During his recent Kakamega speech, Kenyan President William Ruto denied the Auditor General’s findings which questioned authorities about more than Sh100 billion spent through the Social Health Authority (SHA) system.
The government will pay exclusively for delivered healthcare services while rejecting all fraudulent claims.
According to President Ruto the Social Health Authority system was created to stop fraudulent claims which previously affected the National Health Insurance Fund because it no longer exists. The statement highlighted that fraudulent claims got hold of approximately 40% of all funds collected by NHIF.
The President declared that SHA would work as a fee-for-service payment system to establish proper healthcare payment accountability. Under SHA hospitals will receive compensation based on the services they deliver whereas NHIF had made unaccountable distributions in the past.
The President emphasized that opponents of the system were people who gained from corrupt activities under NHIF while resisting transparent practices. He stressed that the government would not support a vulnerable payment system which allowed exploitation so the SHA system will operate with a fee-for-service model for healthcare payment accountability.

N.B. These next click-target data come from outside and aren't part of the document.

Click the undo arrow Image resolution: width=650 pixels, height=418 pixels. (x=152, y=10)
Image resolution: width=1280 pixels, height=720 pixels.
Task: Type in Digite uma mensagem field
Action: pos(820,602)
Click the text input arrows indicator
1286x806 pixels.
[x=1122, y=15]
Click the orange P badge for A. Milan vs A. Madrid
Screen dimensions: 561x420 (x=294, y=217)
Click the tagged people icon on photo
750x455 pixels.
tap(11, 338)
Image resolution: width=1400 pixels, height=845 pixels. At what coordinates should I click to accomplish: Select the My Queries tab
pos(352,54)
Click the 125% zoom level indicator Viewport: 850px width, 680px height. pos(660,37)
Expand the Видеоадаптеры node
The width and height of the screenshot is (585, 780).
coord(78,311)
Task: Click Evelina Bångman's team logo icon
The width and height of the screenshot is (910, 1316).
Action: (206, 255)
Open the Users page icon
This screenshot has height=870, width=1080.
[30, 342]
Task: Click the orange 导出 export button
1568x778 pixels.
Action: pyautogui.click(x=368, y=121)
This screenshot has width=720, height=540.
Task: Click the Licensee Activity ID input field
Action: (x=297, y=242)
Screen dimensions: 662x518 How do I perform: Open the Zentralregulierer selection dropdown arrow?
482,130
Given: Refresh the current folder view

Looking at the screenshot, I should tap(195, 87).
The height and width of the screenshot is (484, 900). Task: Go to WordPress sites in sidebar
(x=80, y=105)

The President delivered these comments as stakeholders question the new health payment method because of their worries about operational transparency and the uncertain future of hospitals that depended on NHIF money.
The SHA system demonstrates Kenya’s government dedication to healthcare financing transformation alongside the establishment of effective public fund utilization for citizens’ improvement.
The government works to develop healthcare transparency and accountability through correction of past inefficiencies and fraudulent practices.